Requirement
The entries underneath need to be duplicated exactly, with none omitted.

Saved entries
::::

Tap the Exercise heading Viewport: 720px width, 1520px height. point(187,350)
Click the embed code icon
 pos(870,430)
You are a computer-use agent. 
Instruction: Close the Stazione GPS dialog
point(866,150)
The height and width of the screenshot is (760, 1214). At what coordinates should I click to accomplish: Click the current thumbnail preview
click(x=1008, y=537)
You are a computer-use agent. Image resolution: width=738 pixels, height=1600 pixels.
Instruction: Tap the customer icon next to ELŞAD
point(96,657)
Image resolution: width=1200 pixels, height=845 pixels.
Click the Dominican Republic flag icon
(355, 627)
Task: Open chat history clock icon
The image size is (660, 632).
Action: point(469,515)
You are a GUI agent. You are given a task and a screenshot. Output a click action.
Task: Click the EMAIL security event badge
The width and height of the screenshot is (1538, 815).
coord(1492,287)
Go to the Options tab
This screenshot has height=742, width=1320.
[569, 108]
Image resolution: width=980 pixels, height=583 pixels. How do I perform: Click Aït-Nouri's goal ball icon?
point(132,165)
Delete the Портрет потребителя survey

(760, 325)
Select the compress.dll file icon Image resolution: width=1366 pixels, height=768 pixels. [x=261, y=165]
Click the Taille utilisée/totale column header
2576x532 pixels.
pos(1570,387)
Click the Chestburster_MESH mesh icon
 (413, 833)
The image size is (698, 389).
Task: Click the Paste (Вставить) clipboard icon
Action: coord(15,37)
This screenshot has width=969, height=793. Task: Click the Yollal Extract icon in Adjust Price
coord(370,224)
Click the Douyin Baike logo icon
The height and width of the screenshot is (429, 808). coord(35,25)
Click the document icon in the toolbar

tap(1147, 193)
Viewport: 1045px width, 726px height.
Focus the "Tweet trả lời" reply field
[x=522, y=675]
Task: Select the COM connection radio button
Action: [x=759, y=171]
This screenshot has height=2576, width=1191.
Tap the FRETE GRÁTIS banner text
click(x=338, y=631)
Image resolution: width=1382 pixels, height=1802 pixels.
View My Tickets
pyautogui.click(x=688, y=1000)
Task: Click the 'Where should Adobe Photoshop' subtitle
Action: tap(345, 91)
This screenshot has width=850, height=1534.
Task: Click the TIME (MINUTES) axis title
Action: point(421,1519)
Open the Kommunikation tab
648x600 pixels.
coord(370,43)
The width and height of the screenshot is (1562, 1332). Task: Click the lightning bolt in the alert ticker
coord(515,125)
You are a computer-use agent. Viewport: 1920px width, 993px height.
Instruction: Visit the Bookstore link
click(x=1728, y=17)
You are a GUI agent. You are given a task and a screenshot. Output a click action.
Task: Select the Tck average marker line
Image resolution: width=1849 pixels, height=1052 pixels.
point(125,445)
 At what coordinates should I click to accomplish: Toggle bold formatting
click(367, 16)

::::

Answer space
Tap the Exercise heading Viewport: 720px width, 1520px height. point(187,350)
Click the embed code icon
 pos(870,430)
You are a computer-use agent. 
Instruction: Close the Stazione GPS dialog
point(866,150)
The height and width of the screenshot is (760, 1214). At what coordinates should I click to accomplish: Click the current thumbnail preview
click(x=1008, y=537)
You are a computer-use agent. Image resolution: width=738 pixels, height=1600 pixels.
Instruction: Tap the customer icon next to ELŞAD
point(96,657)
Image resolution: width=1200 pixels, height=845 pixels.
Click the Dominican Republic flag icon
(355, 627)
Task: Open chat history clock icon
The image size is (660, 632).
Action: point(469,515)
You are a GUI agent. You are given a task and a screenshot. Output a click action.
Task: Click the EMAIL security event badge
The width and height of the screenshot is (1538, 815).
coord(1492,287)
Go to the Options tab
This screenshot has height=742, width=1320.
[569, 108]
Image resolution: width=980 pixels, height=583 pixels. How do I perform: Click Aït-Nouri's goal ball icon?
point(132,165)
Delete the Портрет потребителя survey

(760, 325)
Select the compress.dll file icon Image resolution: width=1366 pixels, height=768 pixels. [x=261, y=165]
Click the Taille utilisée/totale column header
2576x532 pixels.
pos(1570,387)
Click the Chestburster_MESH mesh icon
 (413, 833)
The image size is (698, 389).
Task: Click the Paste (Вставить) clipboard icon
Action: coord(15,37)
This screenshot has width=969, height=793. Task: Click the Yollal Extract icon in Adjust Price
coord(370,224)
Click the Douyin Baike logo icon
The height and width of the screenshot is (429, 808). coord(35,25)
Click the document icon in the toolbar

tap(1147, 193)
Viewport: 1045px width, 726px height.
Focus the "Tweet trả lời" reply field
[x=522, y=675]
Task: Select the COM connection radio button
Action: [x=759, y=171]
This screenshot has height=2576, width=1191.
Tap the FRETE GRÁTIS banner text
click(x=338, y=631)
Image resolution: width=1382 pixels, height=1802 pixels.
View My Tickets
pyautogui.click(x=688, y=1000)
Task: Click the 'Where should Adobe Photoshop' subtitle
Action: tap(345, 91)
This screenshot has width=850, height=1534.
Task: Click the TIME (MINUTES) axis title
Action: point(421,1519)
Open the Kommunikation tab
648x600 pixels.
coord(370,43)
The width and height of the screenshot is (1562, 1332). Task: Click the lightning bolt in the alert ticker
coord(515,125)
You are a computer-use agent. Viewport: 1920px width, 993px height.
Instruction: Visit the Bookstore link
click(x=1728, y=17)
You are a GUI agent. You are given a task and a screenshot. Output a click action.
Task: Select the Tck average marker line
Image resolution: width=1849 pixels, height=1052 pixels.
point(125,445)
 At what coordinates should I click to accomplish: Toggle bold formatting
click(367, 16)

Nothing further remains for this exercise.